Cash Flow From Financing Activities

Net cash provided by financing activities of $87.9 million for the nine months ended September 30, 2007 was mainly the result of the proceeds of our initial public offering net of amounts used for capital expenditures and to pay cash dividends. Net cash used in financing activities was $71.2 million for the nine months ended September 30, 2006 and was attributable to cash dividends paid.

Capital Expenditures

Expenditures for exploration and development of oil and natural gas properties are the primary use of our capital resources. In August 2007 the Board of Directors approved an increase of $45.0 million in our 2007 capital expenditure budget from $437.0 million to $482.0 million. During the first nine months of 2007, we participated in the completion of 177 gross (84.6 net) wells and invested a total of $402.1 million including $371.7 million in drilling and capital facilities and $26.7 million for undeveloped acreage. We evaluate opportunities to purchase or sell oil and natural gas properties in the marketplace and could participate as a buyer or seller of properties at various times.
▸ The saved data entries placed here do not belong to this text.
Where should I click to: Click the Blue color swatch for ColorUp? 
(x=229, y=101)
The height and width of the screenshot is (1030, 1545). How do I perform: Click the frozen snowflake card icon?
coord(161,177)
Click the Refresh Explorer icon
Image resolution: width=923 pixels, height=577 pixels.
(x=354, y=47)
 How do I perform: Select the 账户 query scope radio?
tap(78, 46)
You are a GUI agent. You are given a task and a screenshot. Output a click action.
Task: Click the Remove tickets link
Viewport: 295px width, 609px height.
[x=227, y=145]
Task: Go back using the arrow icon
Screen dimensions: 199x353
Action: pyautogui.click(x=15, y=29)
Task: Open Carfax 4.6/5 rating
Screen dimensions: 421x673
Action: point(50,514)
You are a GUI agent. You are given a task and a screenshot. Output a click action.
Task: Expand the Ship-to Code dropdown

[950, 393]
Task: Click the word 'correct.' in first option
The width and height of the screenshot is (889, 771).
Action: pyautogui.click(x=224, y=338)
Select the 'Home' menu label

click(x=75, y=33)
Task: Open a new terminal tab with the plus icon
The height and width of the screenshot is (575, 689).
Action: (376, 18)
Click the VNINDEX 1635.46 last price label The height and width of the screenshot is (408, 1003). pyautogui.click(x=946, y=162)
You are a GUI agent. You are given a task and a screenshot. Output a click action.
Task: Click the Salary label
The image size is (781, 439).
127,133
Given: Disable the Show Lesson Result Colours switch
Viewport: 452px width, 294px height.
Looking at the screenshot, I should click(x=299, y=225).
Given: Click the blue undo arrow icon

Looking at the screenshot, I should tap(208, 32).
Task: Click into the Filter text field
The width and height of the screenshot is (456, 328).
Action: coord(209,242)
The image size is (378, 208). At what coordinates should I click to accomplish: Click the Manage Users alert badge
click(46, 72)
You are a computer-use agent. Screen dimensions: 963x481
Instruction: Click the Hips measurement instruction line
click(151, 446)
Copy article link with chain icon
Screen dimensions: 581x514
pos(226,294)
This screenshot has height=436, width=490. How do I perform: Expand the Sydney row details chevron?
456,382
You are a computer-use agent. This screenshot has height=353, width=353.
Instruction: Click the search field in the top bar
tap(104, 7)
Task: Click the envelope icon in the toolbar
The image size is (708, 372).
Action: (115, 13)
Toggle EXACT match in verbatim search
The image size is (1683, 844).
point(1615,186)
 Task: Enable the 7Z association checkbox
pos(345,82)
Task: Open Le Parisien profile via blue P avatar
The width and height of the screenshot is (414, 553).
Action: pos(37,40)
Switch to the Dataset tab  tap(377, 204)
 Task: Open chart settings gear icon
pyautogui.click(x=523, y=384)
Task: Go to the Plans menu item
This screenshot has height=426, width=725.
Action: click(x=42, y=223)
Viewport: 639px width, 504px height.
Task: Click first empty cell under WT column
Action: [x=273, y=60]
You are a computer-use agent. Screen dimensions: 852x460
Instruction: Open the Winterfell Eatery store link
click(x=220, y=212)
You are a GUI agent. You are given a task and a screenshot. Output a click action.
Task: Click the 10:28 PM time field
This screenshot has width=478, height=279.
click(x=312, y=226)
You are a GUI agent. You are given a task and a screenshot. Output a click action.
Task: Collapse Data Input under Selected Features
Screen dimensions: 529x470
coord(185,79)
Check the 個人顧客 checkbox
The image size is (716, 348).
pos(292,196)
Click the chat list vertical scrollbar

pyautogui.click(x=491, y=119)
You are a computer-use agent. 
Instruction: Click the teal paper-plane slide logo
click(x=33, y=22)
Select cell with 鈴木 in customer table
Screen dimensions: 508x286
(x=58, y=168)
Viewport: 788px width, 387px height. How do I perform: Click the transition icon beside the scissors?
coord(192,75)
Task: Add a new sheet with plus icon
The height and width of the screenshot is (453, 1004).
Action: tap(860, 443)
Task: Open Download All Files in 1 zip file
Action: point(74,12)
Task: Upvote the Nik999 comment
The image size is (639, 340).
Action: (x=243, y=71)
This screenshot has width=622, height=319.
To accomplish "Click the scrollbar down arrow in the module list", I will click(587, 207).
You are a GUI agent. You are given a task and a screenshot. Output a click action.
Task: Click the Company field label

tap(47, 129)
We seek acquisitions that utilize our technical expertise or offer opportunities to expand our existing core areas.

Although we cannot provide any assurance, assuming successful implementation of our strategy, including the future development of our proved reserves and realization of our cash flows as anticipated, we believe that our remaining cash balance, cash flows from operations and borrowings available under our credit facility will be sufficient to satisfy our 2007 capital budget.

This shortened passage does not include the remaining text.